The term “male infertility” does not constitute a defined clinical syndrome, but rather a collection of different conditions exhibiting a variety of etiologies. Genetic factors accounts for 10–15% of severe male infertility [3,4]. Among the genetic abnormalities found in infertile men, those involving chromosome anomalies amount to about 8%, the most frequent one being the 47,XXY karyotype that characterizes the Klinefelter Syndrome [5]. Because modern artificial reproduction techniques like intracytoplasmic sperm injection (ICSI) can help couples to overcome infertility, it is imperative to analyze the underlying genetic causes of male infertility.
The aim of this study was to determine the frequency of chromosomal abnormalities in a group of Tunisian infertile men attending the Pasteur Institute of Tunis.
2 Materials and methods
2.1 Patients
A total of 476 Tunisian infertile patients with idiopathic oligozoospermia or azoospermia were enrolled in the study. These infertile men with sperm disorders were referred for karyotyping to the department of histology and cytogenetics at the Pasteur Institute of Tunis between 2006 and 2012. Patients were checked for the history of relevant medical disorders, e.g., diabetes, renal, liver disease, radiation, endocrine abnormality (e.g., hypogonadotropic hypogonadism), exposure to toxins and/or medication affecting spermatogenesis, acquired and congenital structural defects of urogenital system; history of surgical intervention of genital tract. All cases of azoospermia or severe oligozoospermia resulting from endocrine or obstructive cases were excluded from our study. Upon verifying that sperm density was lower than 5 × 106/mL, patients were asked to sign and informed consent form for genetic analysis.
2.2 Karyotyping
Cytogenetic analysis was performed from phytohemagglutinin-stimulated lymphocyte cultures by routine laboratory protocol. For microscopic analysis, R-banded metaphase spreads were analyzed and abnormalities recorded according to the current International System for Human Cytogenetic Nomenclature [6]. A resolution of 550 to 700 bands per haploid karyotype was used for the routine analysis.

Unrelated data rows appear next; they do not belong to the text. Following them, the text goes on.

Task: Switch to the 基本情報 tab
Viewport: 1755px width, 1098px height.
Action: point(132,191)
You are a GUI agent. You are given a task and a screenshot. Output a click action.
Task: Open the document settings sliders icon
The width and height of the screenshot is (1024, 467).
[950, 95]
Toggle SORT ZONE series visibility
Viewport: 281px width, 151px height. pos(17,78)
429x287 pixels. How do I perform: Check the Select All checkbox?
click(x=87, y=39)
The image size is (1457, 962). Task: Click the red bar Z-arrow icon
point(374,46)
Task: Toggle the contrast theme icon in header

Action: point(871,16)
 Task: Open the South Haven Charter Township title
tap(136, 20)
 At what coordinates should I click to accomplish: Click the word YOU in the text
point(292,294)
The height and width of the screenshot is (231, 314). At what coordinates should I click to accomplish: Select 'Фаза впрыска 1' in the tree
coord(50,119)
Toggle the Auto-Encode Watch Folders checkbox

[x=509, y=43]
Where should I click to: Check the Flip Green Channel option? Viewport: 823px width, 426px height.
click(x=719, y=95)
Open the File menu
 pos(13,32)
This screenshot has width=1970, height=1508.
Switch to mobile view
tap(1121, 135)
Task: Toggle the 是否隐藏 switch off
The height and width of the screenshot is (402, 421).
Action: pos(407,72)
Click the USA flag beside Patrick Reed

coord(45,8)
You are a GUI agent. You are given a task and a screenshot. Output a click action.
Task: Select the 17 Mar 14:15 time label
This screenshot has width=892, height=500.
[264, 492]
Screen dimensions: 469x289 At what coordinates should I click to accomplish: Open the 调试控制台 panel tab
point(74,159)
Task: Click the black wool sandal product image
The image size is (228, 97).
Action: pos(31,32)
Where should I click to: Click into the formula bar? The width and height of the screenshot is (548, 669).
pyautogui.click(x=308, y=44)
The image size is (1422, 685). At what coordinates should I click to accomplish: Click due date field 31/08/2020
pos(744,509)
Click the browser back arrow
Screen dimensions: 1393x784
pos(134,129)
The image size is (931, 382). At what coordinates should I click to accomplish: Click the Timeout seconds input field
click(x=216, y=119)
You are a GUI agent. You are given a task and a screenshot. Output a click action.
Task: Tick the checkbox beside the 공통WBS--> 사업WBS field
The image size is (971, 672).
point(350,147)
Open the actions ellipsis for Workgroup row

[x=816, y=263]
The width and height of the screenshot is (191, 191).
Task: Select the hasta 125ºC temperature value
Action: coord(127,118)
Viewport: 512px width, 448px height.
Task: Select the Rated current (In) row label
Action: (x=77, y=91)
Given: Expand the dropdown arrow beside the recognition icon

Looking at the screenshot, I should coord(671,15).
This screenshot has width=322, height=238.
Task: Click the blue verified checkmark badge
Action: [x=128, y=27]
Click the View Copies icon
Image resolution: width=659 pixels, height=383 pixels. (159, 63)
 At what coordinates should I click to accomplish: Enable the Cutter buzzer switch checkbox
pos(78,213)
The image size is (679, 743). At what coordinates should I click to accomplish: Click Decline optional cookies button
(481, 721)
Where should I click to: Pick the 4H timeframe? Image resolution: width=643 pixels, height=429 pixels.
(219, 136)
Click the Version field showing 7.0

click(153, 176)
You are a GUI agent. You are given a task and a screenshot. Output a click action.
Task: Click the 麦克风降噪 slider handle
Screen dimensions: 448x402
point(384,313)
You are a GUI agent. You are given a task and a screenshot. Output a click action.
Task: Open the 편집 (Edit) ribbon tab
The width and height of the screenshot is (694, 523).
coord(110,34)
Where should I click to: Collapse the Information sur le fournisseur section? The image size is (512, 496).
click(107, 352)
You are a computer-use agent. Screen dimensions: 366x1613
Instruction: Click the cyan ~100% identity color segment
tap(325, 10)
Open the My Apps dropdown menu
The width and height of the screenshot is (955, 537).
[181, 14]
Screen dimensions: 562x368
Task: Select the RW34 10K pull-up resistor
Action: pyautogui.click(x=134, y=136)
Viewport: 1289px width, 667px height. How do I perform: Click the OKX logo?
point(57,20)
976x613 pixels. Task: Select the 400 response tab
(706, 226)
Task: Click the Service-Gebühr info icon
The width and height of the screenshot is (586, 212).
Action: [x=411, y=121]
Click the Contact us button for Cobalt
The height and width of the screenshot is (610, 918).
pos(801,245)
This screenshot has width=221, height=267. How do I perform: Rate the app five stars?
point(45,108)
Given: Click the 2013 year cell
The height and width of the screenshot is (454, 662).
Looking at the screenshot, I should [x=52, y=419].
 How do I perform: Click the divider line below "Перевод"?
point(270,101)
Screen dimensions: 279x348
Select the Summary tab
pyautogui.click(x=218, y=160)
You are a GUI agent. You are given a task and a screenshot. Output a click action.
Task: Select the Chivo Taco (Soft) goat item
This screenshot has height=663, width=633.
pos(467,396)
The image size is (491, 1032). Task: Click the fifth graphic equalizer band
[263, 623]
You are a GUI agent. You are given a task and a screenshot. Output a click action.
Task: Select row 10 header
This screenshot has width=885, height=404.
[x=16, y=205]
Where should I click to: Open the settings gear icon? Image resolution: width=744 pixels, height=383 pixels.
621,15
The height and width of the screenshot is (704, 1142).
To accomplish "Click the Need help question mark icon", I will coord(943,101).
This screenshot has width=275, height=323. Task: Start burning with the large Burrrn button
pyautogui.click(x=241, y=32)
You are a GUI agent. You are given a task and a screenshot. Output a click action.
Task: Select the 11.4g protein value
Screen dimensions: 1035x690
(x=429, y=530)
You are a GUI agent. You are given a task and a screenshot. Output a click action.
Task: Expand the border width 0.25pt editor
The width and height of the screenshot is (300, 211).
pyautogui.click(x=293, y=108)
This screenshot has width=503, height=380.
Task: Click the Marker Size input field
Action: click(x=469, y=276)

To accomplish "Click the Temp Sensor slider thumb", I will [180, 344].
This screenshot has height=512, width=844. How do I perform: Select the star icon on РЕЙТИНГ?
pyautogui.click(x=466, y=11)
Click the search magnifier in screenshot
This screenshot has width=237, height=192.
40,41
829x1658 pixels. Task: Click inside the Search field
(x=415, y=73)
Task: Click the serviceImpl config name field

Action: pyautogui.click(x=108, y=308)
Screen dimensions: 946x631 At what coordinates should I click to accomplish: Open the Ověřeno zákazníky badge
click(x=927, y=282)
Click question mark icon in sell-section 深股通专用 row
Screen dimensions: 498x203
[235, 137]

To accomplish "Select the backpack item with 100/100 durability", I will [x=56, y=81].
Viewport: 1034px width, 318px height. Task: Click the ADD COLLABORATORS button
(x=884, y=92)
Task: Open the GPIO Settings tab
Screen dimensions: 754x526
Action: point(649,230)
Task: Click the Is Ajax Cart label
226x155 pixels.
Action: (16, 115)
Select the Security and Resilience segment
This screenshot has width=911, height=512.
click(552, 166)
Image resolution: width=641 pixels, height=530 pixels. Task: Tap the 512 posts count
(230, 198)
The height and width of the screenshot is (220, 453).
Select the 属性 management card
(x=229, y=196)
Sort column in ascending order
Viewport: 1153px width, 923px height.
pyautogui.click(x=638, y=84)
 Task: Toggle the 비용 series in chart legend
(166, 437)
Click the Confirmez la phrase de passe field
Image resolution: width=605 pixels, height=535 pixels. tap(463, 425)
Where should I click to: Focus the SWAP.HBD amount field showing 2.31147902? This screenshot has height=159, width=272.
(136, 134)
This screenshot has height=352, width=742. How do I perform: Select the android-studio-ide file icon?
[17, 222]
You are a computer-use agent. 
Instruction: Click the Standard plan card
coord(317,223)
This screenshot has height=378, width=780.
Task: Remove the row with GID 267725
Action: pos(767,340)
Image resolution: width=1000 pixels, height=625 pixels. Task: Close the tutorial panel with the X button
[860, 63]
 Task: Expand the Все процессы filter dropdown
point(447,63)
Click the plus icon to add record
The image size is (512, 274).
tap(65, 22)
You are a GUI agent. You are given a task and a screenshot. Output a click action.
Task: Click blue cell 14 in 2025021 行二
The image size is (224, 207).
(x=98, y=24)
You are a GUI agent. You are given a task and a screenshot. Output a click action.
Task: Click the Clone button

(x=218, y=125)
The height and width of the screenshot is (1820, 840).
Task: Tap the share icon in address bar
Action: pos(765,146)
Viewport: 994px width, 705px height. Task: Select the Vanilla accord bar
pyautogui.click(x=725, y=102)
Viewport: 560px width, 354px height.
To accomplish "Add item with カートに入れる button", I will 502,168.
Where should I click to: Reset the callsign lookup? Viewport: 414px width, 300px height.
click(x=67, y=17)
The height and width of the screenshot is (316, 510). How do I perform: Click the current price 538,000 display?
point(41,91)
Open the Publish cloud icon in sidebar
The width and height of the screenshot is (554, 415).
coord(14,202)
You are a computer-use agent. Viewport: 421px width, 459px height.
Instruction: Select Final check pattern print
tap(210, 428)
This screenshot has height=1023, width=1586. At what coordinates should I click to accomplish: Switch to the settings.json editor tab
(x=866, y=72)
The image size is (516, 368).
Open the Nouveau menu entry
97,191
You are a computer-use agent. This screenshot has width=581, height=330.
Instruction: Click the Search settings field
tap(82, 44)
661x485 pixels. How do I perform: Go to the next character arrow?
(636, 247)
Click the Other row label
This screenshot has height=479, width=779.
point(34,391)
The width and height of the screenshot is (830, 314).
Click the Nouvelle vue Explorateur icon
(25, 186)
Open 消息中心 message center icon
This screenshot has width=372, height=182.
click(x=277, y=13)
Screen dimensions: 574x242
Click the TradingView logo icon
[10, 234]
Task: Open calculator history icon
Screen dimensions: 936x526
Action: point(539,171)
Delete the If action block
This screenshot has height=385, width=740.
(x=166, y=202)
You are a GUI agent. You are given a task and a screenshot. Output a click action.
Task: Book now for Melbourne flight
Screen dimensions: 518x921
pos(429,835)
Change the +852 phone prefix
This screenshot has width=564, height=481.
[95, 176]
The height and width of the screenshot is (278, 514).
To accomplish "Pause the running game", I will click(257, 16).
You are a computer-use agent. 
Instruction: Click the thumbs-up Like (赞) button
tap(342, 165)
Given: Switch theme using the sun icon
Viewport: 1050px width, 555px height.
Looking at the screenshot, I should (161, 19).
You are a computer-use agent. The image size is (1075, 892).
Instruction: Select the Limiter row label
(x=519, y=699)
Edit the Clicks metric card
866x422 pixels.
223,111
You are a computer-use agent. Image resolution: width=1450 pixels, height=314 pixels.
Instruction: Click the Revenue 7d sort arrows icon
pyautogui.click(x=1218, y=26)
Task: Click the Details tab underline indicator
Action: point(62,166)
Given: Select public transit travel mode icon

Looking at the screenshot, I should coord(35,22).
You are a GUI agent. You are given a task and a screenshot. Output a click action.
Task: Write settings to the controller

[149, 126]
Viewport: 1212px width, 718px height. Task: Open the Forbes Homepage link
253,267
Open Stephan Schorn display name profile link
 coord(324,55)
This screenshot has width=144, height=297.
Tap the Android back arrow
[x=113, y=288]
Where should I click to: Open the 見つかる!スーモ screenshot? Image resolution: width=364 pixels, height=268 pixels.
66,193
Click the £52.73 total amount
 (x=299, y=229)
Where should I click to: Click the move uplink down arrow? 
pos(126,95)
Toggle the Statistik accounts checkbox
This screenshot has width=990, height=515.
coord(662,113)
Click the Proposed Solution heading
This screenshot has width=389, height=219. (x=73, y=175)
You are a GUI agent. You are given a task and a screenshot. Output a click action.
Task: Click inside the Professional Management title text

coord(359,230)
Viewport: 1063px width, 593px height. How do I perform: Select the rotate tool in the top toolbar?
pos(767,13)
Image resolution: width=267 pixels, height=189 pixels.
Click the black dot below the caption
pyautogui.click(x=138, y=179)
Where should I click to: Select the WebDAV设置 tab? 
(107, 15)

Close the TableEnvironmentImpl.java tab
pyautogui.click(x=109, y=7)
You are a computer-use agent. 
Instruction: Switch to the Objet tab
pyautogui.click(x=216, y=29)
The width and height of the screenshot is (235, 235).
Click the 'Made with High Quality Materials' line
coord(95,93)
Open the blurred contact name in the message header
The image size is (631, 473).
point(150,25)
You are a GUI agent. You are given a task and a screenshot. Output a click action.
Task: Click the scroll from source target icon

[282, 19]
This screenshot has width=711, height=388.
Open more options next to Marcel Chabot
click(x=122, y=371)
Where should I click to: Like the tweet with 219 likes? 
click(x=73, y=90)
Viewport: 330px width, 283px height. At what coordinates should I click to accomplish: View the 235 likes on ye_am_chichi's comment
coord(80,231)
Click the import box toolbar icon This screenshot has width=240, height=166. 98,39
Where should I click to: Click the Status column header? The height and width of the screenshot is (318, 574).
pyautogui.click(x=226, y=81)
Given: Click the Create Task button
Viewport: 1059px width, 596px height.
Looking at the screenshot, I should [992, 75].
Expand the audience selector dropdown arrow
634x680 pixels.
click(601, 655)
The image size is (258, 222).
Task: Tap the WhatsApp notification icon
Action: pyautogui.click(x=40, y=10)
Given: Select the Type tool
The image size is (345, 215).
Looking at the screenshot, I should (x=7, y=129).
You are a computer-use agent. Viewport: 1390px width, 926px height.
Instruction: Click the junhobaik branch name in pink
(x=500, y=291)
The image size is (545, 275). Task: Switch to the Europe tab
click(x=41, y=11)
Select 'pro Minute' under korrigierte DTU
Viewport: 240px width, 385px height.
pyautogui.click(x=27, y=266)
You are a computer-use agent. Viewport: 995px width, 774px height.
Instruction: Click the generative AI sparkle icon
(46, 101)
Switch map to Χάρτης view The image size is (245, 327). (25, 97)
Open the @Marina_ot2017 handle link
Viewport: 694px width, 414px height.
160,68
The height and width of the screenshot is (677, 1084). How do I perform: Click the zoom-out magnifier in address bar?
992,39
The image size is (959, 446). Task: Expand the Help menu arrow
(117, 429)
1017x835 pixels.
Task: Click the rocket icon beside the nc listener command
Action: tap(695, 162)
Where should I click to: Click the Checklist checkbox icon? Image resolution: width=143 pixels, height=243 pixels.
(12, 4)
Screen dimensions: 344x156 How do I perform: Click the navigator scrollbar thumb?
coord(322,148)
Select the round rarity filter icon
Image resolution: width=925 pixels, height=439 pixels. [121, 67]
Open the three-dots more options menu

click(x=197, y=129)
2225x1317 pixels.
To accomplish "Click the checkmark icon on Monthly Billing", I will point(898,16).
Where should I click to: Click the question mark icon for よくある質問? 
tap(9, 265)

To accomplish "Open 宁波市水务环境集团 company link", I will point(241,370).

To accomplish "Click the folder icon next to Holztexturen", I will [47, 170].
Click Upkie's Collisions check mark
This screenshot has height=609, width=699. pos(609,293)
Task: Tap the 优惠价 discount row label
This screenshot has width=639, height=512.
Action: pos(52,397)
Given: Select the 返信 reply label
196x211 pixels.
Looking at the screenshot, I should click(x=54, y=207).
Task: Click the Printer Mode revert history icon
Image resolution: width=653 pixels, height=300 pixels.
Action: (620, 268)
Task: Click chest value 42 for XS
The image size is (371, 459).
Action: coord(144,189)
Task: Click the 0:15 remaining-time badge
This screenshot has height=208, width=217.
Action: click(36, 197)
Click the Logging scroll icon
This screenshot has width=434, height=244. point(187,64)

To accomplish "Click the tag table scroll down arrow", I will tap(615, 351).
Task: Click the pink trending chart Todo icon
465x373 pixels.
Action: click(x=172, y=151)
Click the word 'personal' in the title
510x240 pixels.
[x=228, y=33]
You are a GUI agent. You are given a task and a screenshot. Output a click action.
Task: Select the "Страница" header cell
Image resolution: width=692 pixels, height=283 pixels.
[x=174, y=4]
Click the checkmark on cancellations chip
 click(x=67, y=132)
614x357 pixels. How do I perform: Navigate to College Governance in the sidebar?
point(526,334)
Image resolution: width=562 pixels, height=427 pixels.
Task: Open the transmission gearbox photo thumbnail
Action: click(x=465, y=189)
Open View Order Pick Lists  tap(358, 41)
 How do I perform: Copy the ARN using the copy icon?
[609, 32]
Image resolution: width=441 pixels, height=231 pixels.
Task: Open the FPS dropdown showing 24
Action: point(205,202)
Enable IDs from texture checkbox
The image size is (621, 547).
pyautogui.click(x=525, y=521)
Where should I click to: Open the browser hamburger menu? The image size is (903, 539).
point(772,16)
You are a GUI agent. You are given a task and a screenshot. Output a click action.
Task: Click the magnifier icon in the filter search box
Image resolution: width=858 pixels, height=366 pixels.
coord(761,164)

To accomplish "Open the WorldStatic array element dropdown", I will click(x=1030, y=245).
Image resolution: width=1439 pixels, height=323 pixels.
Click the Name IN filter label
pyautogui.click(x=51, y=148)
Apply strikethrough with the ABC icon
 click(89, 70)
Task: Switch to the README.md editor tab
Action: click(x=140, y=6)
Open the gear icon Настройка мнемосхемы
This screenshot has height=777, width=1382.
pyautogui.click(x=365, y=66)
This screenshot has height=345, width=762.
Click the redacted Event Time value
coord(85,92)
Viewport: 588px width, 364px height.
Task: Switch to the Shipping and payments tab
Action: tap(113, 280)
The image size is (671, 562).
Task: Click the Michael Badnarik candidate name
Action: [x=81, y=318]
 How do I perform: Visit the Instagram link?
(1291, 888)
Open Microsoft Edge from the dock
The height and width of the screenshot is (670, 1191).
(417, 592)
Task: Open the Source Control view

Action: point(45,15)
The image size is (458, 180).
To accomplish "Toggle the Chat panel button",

For each patient, at least 20 well-spread metaphases were analyzed and two to five metaphases were karyotyped. When at least one of the 20 showed a loss or gain of a chromosome, especially X or Y chromosome, the number of analyzed metaphases was increased to 30. If a second abnormal cell was observed, the analysis was considered complete; otherwise, the number of metaphases was increased to 50. Sex chromosome mosaics occurring at a level of less 5% were not considered as well as pericentric inversions of chromosome 9 or other structural chromosome variants and polymorphisms that were considered as normal cytogenetic events.
The statistical analysis was performed using the Chi2 test. A P-value < 0.05 was considered to indicate statistical significance.
3 Results
The present study only entailed 476 men with non-obstructive subfertility. They included men with azoospermia (n = 328; 68.91%) and severe oligozoospermia with sperm counts lower than 5 million/mL (n = 148; 31.09%). The average age was 37.94 ± 3.00. The average duration of infertility was 5.05 ± 4.03.
As summarized in Table 1, 52 infertile patients tested to rule out cytogenetic causes of male infertility had an abnormal karyotype including: (37) 47,XXY and variants consistent with Klinefelter syndrome (KS), (1) 47,XYY, (1) Yq deletion, (2) 46,XX males, (7) balanced autosomal rearrangements, and (4) unbalanced rearrangements. Sex chromosome abnormalities accounted for 42 (or 80.7%) of all abnormal karyotypes detected (Table 1). The most frequent sex chromosome abnormality observed was 47,XXY or variant karyotype (mosaic 47,XXY/46,XY, 47,XXY/48,XXXY) consistent with KS. Of autosomal abnormalities, balanced rearrangements are identified in 7 males including 4 with balanced reciprocal translocations, 2 balanced Robertsonian translocations between chromosome 13 and chromosome 14 and 1 with pericentric inversion of chromosome 7. An unbalanced rearrangement was identified in the five last patients (a supernumerary marker chromosome in a low level mosaic [3 out 20 metaphases] in two patients whether another oligozoospermic patient have this marker chromosome in all cells, one man had three cells with a 45,X constitution and the last have a deletion of the long arm of the Y chromosome). The remaining 424 infertile patients showed normal 46,XY karyotype.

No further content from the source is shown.